Aim
Reproduce the items below, putting "Display size" wherever "Image resolution" appears and keeping everything else unchanged.

================

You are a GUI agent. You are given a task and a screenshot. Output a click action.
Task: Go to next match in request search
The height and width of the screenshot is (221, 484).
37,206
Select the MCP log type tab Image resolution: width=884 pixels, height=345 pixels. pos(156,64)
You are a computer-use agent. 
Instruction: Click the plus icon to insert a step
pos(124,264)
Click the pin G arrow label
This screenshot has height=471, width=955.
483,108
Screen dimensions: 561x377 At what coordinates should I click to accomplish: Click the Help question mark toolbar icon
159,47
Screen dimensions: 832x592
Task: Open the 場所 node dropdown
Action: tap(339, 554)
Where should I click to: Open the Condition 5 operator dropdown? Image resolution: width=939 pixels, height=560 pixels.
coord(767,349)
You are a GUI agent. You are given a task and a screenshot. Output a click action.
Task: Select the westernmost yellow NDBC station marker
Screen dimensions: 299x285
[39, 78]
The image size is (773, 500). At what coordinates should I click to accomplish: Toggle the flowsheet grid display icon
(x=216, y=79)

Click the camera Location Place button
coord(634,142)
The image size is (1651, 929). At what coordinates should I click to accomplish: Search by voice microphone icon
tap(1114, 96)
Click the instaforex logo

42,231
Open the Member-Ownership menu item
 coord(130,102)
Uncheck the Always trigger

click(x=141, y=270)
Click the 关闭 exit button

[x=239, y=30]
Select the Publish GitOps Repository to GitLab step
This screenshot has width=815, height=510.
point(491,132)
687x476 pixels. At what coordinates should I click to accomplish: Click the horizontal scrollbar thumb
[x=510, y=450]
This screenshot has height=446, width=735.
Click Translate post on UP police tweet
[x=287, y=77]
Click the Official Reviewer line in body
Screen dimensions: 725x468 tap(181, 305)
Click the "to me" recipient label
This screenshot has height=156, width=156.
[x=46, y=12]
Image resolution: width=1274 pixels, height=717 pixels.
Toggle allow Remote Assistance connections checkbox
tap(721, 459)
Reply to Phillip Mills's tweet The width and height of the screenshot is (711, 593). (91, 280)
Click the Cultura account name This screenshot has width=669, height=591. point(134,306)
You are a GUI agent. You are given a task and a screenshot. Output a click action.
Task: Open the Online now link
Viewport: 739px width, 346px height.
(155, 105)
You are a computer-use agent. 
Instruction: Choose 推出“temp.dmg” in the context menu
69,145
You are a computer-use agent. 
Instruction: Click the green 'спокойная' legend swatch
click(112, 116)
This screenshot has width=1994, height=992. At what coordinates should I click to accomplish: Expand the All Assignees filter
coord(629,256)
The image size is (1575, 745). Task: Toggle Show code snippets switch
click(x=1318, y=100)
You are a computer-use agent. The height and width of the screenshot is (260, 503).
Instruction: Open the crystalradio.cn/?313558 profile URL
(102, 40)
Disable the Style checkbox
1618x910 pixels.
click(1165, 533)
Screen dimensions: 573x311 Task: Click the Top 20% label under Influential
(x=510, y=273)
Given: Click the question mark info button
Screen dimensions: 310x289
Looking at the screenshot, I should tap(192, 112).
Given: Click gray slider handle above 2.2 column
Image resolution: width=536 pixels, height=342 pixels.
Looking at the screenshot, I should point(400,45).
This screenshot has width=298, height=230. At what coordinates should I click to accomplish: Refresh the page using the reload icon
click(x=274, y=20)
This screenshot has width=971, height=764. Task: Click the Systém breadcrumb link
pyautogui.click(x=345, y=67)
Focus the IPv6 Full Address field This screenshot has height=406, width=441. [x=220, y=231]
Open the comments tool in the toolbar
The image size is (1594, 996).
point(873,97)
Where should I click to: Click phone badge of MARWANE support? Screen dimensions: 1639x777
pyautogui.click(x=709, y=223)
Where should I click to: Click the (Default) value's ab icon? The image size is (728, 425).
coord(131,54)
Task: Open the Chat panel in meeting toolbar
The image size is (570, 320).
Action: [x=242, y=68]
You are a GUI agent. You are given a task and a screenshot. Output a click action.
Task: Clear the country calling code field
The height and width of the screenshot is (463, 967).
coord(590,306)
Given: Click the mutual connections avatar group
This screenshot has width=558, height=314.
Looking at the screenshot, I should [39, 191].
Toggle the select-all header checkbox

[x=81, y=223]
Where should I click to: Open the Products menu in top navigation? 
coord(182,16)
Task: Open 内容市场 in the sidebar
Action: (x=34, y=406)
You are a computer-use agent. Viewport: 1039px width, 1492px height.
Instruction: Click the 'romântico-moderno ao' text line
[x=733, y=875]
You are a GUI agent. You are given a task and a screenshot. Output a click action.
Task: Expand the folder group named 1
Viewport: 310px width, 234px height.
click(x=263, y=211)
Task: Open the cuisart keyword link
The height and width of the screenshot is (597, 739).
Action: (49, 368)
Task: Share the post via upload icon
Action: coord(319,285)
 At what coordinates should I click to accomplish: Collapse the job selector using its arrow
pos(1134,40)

================

Final result
You are a GUI agent. You are given a task and a screenshot. Output a click action.
Task: Go to next match in request search
The height and width of the screenshot is (221, 484).
37,206
Select the MCP log type tab Display size: width=884 pixels, height=345 pixels. pos(156,64)
You are a computer-use agent. 
Instruction: Click the plus icon to insert a step
pos(124,264)
Click the pin G arrow label
This screenshot has height=471, width=955.
483,108
Screen dimensions: 561x377 At what coordinates should I click to accomplish: Click the Help question mark toolbar icon
159,47
Screen dimensions: 832x592
Task: Open the 場所 node dropdown
Action: tap(339, 554)
Where should I click to: Open the Condition 5 operator dropdown? Display size: width=939 pixels, height=560 pixels.
coord(767,349)
You are a GUI agent. You are given a task and a screenshot. Output a click action.
Task: Select the westernmost yellow NDBC station marker
Screen dimensions: 299x285
[39, 78]
The image size is (773, 500). At what coordinates should I click to accomplish: Toggle the flowsheet grid display icon
(x=216, y=79)

Click the camera Location Place button
coord(634,142)
The image size is (1651, 929). At what coordinates should I click to accomplish: Search by voice microphone icon
tap(1114, 96)
Click the instaforex logo

42,231
Open the Member-Ownership menu item
 coord(130,102)
Uncheck the Always trigger

click(x=141, y=270)
Click the 关闭 exit button

[x=239, y=30]
Select the Publish GitOps Repository to GitLab step
This screenshot has width=815, height=510.
point(491,132)
687x476 pixels. At what coordinates should I click to accomplish: Click the horizontal scrollbar thumb
[x=510, y=450]
This screenshot has height=446, width=735.
Click Translate post on UP police tweet
[x=287, y=77]
Click the Official Reviewer line in body
Screen dimensions: 725x468 tap(181, 305)
Click the "to me" recipient label
This screenshot has height=156, width=156.
[x=46, y=12]
Display size: width=1274 pixels, height=717 pixels.
Toggle allow Remote Assistance connections checkbox
tap(721, 459)
Reply to Phillip Mills's tweet The width and height of the screenshot is (711, 593). (91, 280)
Click the Cultura account name This screenshot has width=669, height=591. point(134,306)
You are a GUI agent. You are given a task and a screenshot. Output a click action.
Task: Open the Online now link
Viewport: 739px width, 346px height.
(155, 105)
You are a computer-use agent. 
Instruction: Choose 推出“temp.dmg” in the context menu
69,145
You are a computer-use agent. 
Instruction: Click the green 'спокойная' legend swatch
click(112, 116)
This screenshot has width=1994, height=992. At what coordinates should I click to accomplish: Expand the All Assignees filter
coord(629,256)
The image size is (1575, 745). Task: Toggle Show code snippets switch
click(x=1318, y=100)
You are a computer-use agent. The height and width of the screenshot is (260, 503).
Instruction: Open the crystalradio.cn/?313558 profile URL
(102, 40)
Disable the Style checkbox
1618x910 pixels.
click(1165, 533)
Screen dimensions: 573x311 Task: Click the Top 20% label under Influential
(x=510, y=273)
Given: Click the question mark info button
Screen dimensions: 310x289
Looking at the screenshot, I should tap(192, 112).
Given: Click gray slider handle above 2.2 column
Display size: width=536 pixels, height=342 pixels.
Looking at the screenshot, I should point(400,45).
This screenshot has width=298, height=230. At what coordinates should I click to accomplish: Refresh the page using the reload icon
click(x=274, y=20)
This screenshot has width=971, height=764. Task: Click the Systém breadcrumb link
pyautogui.click(x=345, y=67)
Focus the IPv6 Full Address field This screenshot has height=406, width=441. [x=220, y=231]
Open the comments tool in the toolbar
The image size is (1594, 996).
point(873,97)
Where should I click to: Click phone badge of MARWANE support? Screen dimensions: 1639x777
pyautogui.click(x=709, y=223)
Where should I click to: Click the (Default) value's ab icon? The image size is (728, 425).
coord(131,54)
Task: Open the Chat panel in meeting toolbar
The image size is (570, 320).
Action: [x=242, y=68]
You are a GUI agent. You are given a task and a screenshot. Output a click action.
Task: Clear the country calling code field
The height and width of the screenshot is (463, 967).
coord(590,306)
Given: Click the mutual connections avatar group
This screenshot has width=558, height=314.
Looking at the screenshot, I should [39, 191].
Toggle the select-all header checkbox

[x=81, y=223]
Where should I click to: Open the Products menu in top navigation? 
coord(182,16)
Task: Open 内容市场 in the sidebar
Action: (x=34, y=406)
You are a computer-use agent. Viewport: 1039px width, 1492px height.
Instruction: Click the 'romântico-moderno ao' text line
[x=733, y=875]
You are a GUI agent. You are given a task and a screenshot. Output a click action.
Task: Expand the folder group named 1
Viewport: 310px width, 234px height.
click(x=263, y=211)
Task: Open the cuisart keyword link
The height and width of the screenshot is (597, 739).
Action: (49, 368)
Task: Share the post via upload icon
Action: coord(319,285)
 At what coordinates should I click to accomplish: Collapse the job selector using its arrow
pos(1134,40)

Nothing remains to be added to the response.